#### [Arbeitsauftrag]
Gib aus dem Text über Harmonik und Cluster die Stelle zwischen „Akkorde sind beliebig“ und „nach Ges-Dur(!) ein.“ einschließlich wortgetreu aus.

Akkorde sind beliebig kombinierbar. Das wiederkehrende a-Moll steht zwischen d und C (T. 1), C und d (T. 2/3), d und g (T. 3), die andere Umgebung macht es jeweils zu einem »anderen« Klang. Register ändern sich: beim C-Dur-Akkord von der eingestrichenen (T. 1) zur zweigestrichenen Oktave (T. 2), dasselbe beim d-Moll-Akkord (in T. 3), und auch a-Moll liegt in T. 3 eine Oktave höher. Klangräume treffen unvermittelt aufeinander: das von Moll dominierte Klangfeld der Takte 1–3 auf den Dur-Raum in T. 4. Jeder Klang kann auf jeden folgen: In T. 5 tritt d-Moll nach Ges-Dur(!) ein.

Debussys Prélude hat nichts zu tun mit der Hochchromatik der Spätromantik. Es beruht auf diatonischen Fortschreitungen. Ihre Offenheit hat aber dieselbe zersetzende Konsequenz. Tonale Hierarchien und Festigkeiten sind aufgelöst. Die Takte bilden einen schwerelosen Raum aus freien, gleichgewichtigen Klängen. Radikalisierte Diatonik hebelt Durmolltonalität genauso aus wie radikalisierte Chromatik.

Cluster ist eine nach innerer Dichte und äußerer Breite unterschiedliche Ballung von eng beieinanderliegenden Tönen (engl. cluster = Haufen, Traube). Ein Cluster kennt viele Möglichkeiten. Er kann ein kurzer |41| Schlag sein, ein gehaltener Klang, ein sich ausbreitendes Feld, eine statische oder in sich bewegte Fläche … Entsprechend variabel wird er notiert: in Tönen ausgeschrieben, als schwarzer oder hohler Block, mit oder ohne genaue Angabe der eingeschlossenen Töne. Da sich keine einheitliche Notation durchgesetzt hat, ist es üblich, die jeweilige Schreibweise in der Partitur zu erläutern.

#### [Gegebene Daten]
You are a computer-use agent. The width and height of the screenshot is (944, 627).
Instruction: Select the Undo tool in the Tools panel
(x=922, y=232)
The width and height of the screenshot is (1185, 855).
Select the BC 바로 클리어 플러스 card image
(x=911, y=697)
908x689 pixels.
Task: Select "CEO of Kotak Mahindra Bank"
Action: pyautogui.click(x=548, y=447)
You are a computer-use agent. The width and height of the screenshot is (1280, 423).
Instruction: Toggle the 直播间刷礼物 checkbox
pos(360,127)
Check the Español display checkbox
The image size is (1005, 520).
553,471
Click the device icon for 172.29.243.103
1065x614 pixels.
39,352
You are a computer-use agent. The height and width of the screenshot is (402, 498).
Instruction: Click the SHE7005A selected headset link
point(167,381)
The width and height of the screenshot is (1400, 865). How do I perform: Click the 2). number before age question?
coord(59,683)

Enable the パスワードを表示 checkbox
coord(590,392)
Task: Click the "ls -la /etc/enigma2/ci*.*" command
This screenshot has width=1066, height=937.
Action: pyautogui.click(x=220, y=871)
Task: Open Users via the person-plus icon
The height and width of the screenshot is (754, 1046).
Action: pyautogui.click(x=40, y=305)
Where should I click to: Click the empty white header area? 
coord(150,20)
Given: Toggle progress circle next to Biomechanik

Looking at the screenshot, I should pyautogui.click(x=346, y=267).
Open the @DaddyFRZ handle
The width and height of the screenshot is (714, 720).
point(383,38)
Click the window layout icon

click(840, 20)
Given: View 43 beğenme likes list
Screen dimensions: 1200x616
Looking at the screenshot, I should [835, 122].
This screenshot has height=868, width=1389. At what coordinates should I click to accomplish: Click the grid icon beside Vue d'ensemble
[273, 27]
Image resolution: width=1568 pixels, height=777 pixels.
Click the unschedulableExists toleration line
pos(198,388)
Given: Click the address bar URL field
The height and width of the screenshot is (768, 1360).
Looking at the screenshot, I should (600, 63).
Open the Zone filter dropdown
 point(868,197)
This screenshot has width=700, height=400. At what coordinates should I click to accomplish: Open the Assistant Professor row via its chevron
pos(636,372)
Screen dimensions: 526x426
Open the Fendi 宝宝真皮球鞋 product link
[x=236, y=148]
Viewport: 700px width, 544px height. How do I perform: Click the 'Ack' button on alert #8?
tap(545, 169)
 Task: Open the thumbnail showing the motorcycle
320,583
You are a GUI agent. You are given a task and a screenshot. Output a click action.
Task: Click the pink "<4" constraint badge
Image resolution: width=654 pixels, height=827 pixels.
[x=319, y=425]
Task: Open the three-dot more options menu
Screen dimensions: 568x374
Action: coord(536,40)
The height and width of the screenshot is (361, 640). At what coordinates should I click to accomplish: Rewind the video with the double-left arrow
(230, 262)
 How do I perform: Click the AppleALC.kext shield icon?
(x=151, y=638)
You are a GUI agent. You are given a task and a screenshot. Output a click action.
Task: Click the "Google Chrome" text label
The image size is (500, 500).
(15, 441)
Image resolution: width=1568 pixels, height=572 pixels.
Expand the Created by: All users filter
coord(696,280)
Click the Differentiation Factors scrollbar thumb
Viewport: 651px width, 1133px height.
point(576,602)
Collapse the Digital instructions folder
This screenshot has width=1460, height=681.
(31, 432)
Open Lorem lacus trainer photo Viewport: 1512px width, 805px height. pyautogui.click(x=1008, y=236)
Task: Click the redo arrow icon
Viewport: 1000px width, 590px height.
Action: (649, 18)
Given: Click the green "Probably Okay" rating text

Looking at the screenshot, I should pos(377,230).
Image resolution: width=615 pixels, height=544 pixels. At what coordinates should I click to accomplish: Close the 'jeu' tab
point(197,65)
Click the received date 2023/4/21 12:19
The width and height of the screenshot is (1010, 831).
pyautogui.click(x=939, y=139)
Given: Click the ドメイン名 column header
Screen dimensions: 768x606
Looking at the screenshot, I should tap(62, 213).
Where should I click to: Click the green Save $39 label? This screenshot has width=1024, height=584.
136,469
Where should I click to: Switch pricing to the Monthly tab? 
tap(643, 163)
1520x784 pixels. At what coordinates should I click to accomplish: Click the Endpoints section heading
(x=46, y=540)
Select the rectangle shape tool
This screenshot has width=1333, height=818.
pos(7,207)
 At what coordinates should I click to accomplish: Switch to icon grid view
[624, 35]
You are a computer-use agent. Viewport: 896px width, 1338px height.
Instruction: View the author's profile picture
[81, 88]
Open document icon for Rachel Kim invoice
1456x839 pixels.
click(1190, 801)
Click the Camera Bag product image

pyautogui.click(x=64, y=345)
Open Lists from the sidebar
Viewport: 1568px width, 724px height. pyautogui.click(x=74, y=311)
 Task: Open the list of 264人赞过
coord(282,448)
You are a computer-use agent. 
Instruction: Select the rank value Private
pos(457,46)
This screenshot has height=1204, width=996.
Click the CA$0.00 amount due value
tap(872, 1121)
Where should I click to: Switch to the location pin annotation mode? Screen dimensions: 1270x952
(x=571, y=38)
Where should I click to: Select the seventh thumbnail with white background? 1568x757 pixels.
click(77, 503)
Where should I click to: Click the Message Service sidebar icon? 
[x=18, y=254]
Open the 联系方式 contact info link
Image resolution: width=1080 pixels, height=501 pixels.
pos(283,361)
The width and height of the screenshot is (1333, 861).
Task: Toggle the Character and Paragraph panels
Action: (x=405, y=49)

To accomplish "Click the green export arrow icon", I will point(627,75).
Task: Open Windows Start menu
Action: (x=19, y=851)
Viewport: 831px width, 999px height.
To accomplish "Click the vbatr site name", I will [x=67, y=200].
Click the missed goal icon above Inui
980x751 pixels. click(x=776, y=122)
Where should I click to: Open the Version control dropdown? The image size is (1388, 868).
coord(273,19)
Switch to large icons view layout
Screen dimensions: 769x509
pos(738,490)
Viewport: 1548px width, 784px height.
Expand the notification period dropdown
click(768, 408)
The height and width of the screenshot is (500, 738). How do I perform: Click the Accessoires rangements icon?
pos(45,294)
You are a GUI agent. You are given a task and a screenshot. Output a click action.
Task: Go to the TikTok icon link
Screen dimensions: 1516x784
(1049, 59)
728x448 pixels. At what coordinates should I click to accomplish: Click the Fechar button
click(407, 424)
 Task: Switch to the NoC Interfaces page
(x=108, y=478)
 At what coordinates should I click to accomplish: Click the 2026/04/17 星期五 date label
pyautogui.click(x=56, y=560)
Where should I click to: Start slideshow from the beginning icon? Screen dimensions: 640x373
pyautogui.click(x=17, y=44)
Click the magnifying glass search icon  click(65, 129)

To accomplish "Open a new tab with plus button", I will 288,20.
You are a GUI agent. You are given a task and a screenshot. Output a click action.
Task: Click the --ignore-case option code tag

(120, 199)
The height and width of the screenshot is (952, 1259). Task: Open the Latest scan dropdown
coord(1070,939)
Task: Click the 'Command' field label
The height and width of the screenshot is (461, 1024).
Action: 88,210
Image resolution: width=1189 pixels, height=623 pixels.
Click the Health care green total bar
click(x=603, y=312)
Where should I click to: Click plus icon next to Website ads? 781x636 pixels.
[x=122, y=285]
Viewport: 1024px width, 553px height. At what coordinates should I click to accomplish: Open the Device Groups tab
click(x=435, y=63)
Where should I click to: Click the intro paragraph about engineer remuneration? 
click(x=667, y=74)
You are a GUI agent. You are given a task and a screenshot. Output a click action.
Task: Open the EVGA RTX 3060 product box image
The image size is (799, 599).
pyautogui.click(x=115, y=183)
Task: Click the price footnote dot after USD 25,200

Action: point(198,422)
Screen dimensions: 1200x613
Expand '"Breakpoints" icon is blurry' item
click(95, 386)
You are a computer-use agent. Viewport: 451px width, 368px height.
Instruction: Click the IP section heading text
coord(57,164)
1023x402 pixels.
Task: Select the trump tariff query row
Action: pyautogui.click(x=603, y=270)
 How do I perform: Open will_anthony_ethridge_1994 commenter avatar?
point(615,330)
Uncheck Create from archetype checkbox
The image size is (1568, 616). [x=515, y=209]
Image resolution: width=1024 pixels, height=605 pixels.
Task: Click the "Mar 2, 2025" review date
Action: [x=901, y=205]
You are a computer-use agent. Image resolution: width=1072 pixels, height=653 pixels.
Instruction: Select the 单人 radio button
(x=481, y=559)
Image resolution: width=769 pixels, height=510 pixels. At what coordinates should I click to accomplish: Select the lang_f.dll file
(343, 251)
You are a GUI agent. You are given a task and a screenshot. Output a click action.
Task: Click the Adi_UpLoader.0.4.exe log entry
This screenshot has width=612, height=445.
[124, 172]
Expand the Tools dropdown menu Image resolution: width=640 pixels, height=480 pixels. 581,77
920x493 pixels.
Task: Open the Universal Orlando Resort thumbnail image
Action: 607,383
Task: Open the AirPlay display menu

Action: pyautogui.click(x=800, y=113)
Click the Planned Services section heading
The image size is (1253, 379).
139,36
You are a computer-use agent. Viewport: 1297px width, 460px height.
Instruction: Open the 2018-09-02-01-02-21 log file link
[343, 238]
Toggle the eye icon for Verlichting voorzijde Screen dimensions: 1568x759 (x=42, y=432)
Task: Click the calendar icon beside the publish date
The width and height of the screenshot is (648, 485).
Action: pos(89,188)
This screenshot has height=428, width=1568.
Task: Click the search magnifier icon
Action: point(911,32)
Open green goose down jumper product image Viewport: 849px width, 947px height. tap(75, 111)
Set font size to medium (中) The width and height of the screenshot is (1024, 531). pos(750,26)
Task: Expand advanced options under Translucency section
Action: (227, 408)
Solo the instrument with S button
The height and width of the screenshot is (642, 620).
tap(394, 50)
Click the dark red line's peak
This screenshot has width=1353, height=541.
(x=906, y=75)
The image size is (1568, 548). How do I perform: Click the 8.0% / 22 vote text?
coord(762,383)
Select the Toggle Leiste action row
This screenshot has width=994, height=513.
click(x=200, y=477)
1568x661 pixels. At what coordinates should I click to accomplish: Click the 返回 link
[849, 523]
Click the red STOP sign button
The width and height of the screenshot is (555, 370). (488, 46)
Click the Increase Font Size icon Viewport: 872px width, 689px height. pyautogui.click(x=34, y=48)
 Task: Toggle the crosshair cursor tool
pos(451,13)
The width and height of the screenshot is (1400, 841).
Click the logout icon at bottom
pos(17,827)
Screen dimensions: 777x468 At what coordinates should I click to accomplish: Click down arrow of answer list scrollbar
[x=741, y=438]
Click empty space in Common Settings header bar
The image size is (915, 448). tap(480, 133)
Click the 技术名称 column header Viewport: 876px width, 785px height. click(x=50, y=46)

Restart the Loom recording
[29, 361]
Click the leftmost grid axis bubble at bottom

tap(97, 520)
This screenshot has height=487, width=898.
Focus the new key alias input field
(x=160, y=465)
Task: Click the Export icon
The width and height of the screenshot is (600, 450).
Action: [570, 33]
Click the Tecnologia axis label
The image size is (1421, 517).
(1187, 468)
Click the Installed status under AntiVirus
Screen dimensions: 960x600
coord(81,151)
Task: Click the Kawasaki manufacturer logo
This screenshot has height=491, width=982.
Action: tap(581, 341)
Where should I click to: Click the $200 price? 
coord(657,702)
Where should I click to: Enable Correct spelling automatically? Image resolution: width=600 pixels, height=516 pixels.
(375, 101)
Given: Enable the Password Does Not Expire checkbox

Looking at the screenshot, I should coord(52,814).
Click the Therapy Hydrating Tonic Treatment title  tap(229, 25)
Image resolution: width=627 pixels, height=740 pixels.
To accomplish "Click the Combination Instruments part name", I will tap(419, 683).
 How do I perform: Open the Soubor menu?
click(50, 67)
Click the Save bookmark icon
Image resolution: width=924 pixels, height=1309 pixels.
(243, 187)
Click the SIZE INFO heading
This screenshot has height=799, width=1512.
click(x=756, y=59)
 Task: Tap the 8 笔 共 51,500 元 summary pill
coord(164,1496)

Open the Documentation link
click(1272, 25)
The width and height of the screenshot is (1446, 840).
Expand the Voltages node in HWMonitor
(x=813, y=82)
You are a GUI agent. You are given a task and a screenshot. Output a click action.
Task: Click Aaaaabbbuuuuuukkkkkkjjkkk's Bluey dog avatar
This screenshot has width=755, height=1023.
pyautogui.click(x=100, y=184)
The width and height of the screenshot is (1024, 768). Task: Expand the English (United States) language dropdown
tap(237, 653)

#### [Antwort]
Akkorde sind beliebig kombinierbar. Das wiederkehrende a-Moll steht zwischen d und C (T. 1), C und d (T. 2/3), d und g (T. 3), die andere Umgebung macht es jeweils zu einem »anderen« Klang. Register ändern sich: beim C-Dur-Akkord von der eingestrichenen (T. 1) zur zweigestrichenen Oktave (T. 2), dasselbe beim d-Moll-Akkord (in T. 3), und auch a-Moll liegt in T. 3 eine Oktave höher. Klangräume treffen unvermittelt aufeinander: das von Moll dominierte Klangfeld der Takte 1–3 auf den Dur-Raum in T. 4. Jeder Klang kann auf jeden folgen: In T. 5 tritt d-Moll nach Ges-Dur(!) ein.